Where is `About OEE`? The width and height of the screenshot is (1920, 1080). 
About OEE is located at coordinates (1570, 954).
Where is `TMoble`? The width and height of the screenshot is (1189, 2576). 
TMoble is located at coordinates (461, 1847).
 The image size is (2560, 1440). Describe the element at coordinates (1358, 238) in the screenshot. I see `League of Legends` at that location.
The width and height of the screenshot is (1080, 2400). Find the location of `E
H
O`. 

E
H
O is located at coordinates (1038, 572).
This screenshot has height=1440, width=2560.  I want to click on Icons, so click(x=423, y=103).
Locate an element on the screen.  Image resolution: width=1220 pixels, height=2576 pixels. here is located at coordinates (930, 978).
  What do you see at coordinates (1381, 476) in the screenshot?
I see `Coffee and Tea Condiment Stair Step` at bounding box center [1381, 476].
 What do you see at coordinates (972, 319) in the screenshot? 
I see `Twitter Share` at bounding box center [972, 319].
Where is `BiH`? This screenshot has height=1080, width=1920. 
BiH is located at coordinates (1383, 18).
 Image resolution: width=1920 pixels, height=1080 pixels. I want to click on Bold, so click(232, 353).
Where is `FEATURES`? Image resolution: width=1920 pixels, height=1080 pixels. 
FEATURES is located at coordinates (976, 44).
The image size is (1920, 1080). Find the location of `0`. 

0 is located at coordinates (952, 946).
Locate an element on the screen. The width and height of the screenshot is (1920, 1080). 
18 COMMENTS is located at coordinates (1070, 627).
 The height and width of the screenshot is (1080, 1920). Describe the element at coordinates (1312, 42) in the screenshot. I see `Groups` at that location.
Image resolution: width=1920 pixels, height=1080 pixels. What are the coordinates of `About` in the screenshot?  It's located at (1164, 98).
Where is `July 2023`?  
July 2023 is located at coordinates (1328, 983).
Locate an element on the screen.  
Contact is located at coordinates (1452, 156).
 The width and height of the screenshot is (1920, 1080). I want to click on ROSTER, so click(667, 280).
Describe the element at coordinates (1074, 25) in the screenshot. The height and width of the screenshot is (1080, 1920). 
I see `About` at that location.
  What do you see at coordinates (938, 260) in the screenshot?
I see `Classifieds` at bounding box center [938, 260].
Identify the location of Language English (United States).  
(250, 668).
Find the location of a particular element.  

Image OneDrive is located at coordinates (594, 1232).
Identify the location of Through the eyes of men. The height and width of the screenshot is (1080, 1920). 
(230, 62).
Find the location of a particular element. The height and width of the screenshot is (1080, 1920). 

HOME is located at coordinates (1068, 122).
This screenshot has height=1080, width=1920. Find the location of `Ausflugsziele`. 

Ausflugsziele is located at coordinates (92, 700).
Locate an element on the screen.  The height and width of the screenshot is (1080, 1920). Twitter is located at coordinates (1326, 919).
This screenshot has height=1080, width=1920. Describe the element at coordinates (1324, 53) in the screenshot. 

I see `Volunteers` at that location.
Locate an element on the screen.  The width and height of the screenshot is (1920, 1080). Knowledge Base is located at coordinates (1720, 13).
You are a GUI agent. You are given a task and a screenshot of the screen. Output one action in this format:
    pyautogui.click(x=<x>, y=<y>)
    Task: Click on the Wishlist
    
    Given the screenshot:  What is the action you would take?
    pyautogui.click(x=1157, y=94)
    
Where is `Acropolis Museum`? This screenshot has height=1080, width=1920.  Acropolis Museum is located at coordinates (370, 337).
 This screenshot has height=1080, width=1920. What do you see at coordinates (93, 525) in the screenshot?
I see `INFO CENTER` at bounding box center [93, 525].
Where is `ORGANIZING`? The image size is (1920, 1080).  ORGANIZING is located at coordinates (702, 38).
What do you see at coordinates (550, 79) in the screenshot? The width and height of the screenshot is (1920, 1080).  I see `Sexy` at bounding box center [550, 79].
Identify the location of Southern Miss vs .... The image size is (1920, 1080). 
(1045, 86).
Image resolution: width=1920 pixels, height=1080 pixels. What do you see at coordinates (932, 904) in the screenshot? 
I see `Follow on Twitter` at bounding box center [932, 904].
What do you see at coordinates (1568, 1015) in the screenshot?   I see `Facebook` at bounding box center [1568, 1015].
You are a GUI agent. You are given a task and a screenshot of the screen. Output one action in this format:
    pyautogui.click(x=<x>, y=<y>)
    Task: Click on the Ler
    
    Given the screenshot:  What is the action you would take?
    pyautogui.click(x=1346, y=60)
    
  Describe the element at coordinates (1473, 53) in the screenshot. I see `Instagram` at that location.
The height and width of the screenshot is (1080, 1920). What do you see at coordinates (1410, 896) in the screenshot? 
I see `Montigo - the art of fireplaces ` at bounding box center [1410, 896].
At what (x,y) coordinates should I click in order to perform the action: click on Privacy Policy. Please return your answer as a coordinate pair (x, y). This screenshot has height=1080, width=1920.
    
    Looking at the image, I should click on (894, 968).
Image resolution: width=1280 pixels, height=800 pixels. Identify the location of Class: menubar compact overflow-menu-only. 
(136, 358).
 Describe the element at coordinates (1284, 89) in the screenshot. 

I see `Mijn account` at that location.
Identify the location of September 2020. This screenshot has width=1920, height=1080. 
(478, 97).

————————

▶ _WHAT YOU NEED TO DO_: Could you retype the entire listing above, line for line, with nothing changed?

▶ _RESPONSE TO THIS TASK_:
Where is `About OEE`? The width and height of the screenshot is (1920, 1080). 
About OEE is located at coordinates (1570, 954).
Where is `TMoble`? The width and height of the screenshot is (1189, 2576). 
TMoble is located at coordinates (461, 1847).
 The image size is (2560, 1440). Describe the element at coordinates (1358, 238) in the screenshot. I see `League of Legends` at that location.
The width and height of the screenshot is (1080, 2400). Find the location of `E
H
O`. 

E
H
O is located at coordinates (1038, 572).
This screenshot has height=1440, width=2560.  I want to click on Icons, so click(x=423, y=103).
Locate an element on the screen.  Image resolution: width=1220 pixels, height=2576 pixels. here is located at coordinates (930, 978).
  What do you see at coordinates (1381, 476) in the screenshot?
I see `Coffee and Tea Condiment Stair Step` at bounding box center [1381, 476].
 What do you see at coordinates (972, 319) in the screenshot? 
I see `Twitter Share` at bounding box center [972, 319].
Where is `BiH`? This screenshot has height=1080, width=1920. 
BiH is located at coordinates (1383, 18).
 Image resolution: width=1920 pixels, height=1080 pixels. I want to click on Bold, so click(232, 353).
Where is `FEATURES`? Image resolution: width=1920 pixels, height=1080 pixels. 
FEATURES is located at coordinates (976, 44).
The image size is (1920, 1080). Find the location of `0`. 

0 is located at coordinates (952, 946).
Locate an element on the screen. The width and height of the screenshot is (1920, 1080). 
18 COMMENTS is located at coordinates (1070, 627).
 The height and width of the screenshot is (1080, 1920). Describe the element at coordinates (1312, 42) in the screenshot. I see `Groups` at that location.
Image resolution: width=1920 pixels, height=1080 pixels. What are the coordinates of `About` in the screenshot?  It's located at (1164, 98).
Where is `July 2023`?  
July 2023 is located at coordinates (1328, 983).
Locate an element on the screen.  
Contact is located at coordinates (1452, 156).
 The width and height of the screenshot is (1920, 1080). I want to click on ROSTER, so click(667, 280).
Describe the element at coordinates (1074, 25) in the screenshot. The height and width of the screenshot is (1080, 1920). 
I see `About` at that location.
  What do you see at coordinates (938, 260) in the screenshot?
I see `Classifieds` at bounding box center [938, 260].
Identify the location of Language English (United States).  
(250, 668).
Find the location of a particular element.  

Image OneDrive is located at coordinates (594, 1232).
Identify the location of Through the eyes of men. The height and width of the screenshot is (1080, 1920). 
(230, 62).
Find the location of a particular element. The height and width of the screenshot is (1080, 1920). 

HOME is located at coordinates (1068, 122).
This screenshot has height=1080, width=1920. Find the location of `Ausflugsziele`. 

Ausflugsziele is located at coordinates (92, 700).
Locate an element on the screen.  The height and width of the screenshot is (1080, 1920). Twitter is located at coordinates (1326, 919).
This screenshot has height=1080, width=1920. Describe the element at coordinates (1324, 53) in the screenshot. 

I see `Volunteers` at that location.
Locate an element on the screen.  The width and height of the screenshot is (1920, 1080). Knowledge Base is located at coordinates (1720, 13).
You are a GUI agent. You are given a task and a screenshot of the screen. Output one action in this format:
    pyautogui.click(x=<x>, y=<y>)
    Task: Click on the Wishlist
    
    Given the screenshot:  What is the action you would take?
    pyautogui.click(x=1157, y=94)
    
Where is `Acropolis Museum`? This screenshot has height=1080, width=1920.  Acropolis Museum is located at coordinates (370, 337).
 This screenshot has height=1080, width=1920. What do you see at coordinates (93, 525) in the screenshot?
I see `INFO CENTER` at bounding box center [93, 525].
Where is `ORGANIZING`? The image size is (1920, 1080).  ORGANIZING is located at coordinates (702, 38).
What do you see at coordinates (550, 79) in the screenshot? The width and height of the screenshot is (1920, 1080).  I see `Sexy` at bounding box center [550, 79].
Identify the location of Southern Miss vs .... The image size is (1920, 1080). 
(1045, 86).
Image resolution: width=1920 pixels, height=1080 pixels. What do you see at coordinates (932, 904) in the screenshot? 
I see `Follow on Twitter` at bounding box center [932, 904].
What do you see at coordinates (1568, 1015) in the screenshot?   I see `Facebook` at bounding box center [1568, 1015].
You are a GUI agent. You are given a task and a screenshot of the screen. Output one action in this format:
    pyautogui.click(x=<x>, y=<y>)
    Task: Click on the Ler
    
    Given the screenshot:  What is the action you would take?
    pyautogui.click(x=1346, y=60)
    
  Describe the element at coordinates (1473, 53) in the screenshot. I see `Instagram` at that location.
The height and width of the screenshot is (1080, 1920). What do you see at coordinates (1410, 896) in the screenshot? 
I see `Montigo - the art of fireplaces ` at bounding box center [1410, 896].
At what (x,y) coordinates should I click in order to perform the action: click on Privacy Policy. Please return your answer as a coordinate pair (x, y). This screenshot has height=1080, width=1920.
    
    Looking at the image, I should click on (894, 968).
Image resolution: width=1280 pixels, height=800 pixels. Identify the location of Class: menubar compact overflow-menu-only. 
(136, 358).
 Describe the element at coordinates (1284, 89) in the screenshot. 

I see `Mijn account` at that location.
Identify the location of September 2020. This screenshot has width=1920, height=1080. 
(478, 97).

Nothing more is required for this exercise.